*** Opening DATA FOR PROCESSING ***

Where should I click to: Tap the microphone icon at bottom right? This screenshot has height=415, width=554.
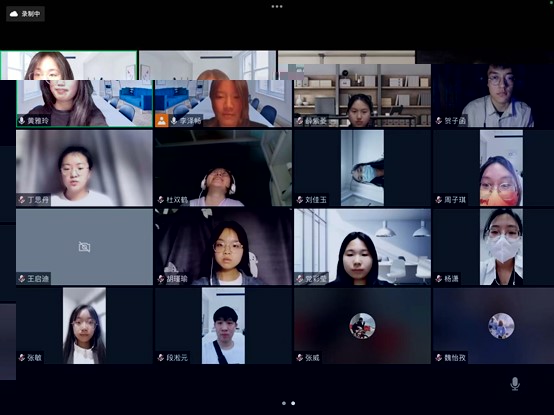(515, 384)
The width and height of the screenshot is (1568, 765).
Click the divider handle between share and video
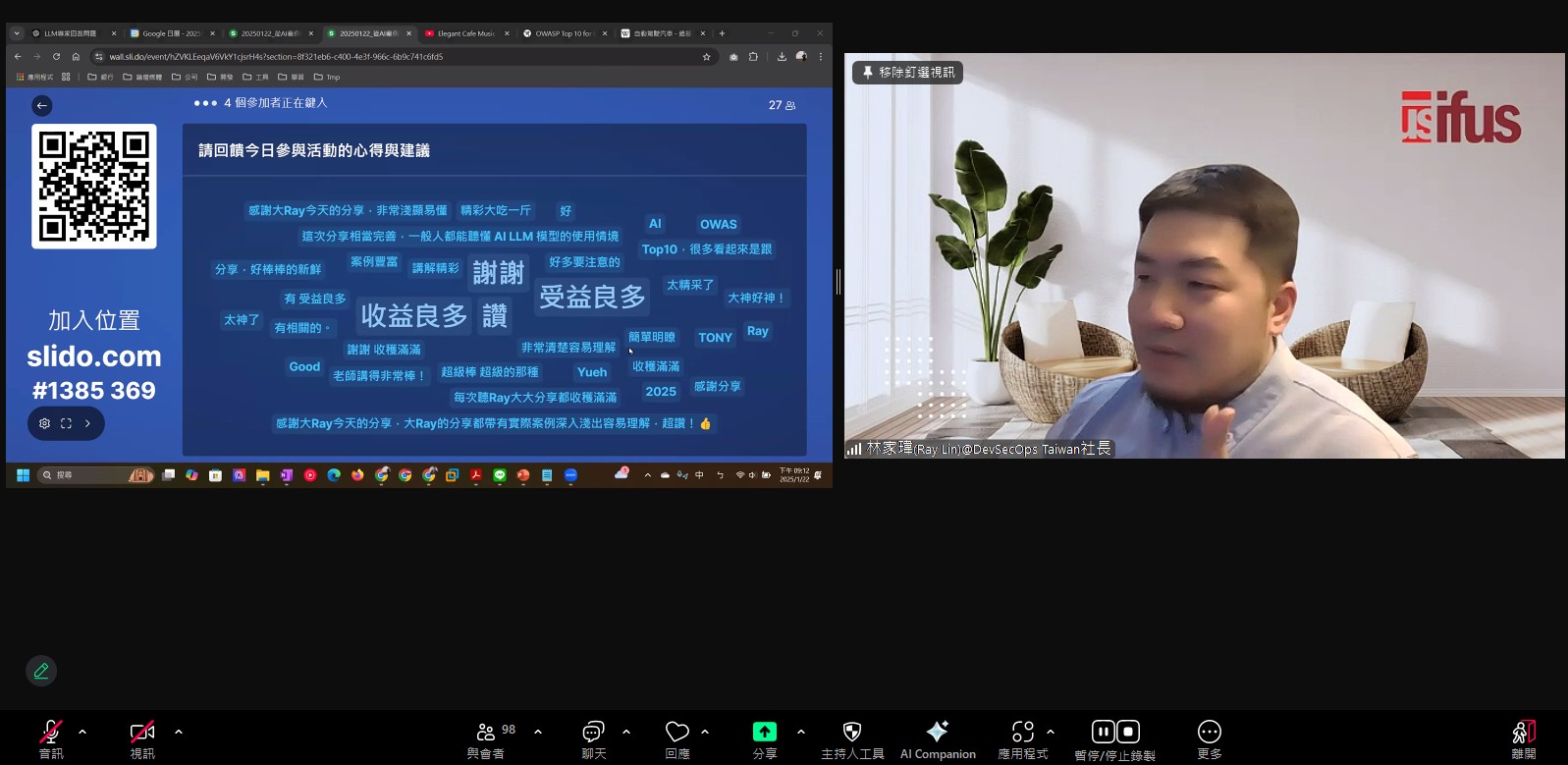click(838, 283)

*** Closing DATA FOR PROCESSING ***

◆ **ABOUT THIS EXERCISE**: Give back every record precisely as it stands, without the images.

◆ **RESPONSE AREA**:
Where should I click to: Tap the microphone icon at bottom right? This screenshot has height=415, width=554.
(515, 384)
The width and height of the screenshot is (1568, 765).
Click the divider handle between share and video
click(838, 283)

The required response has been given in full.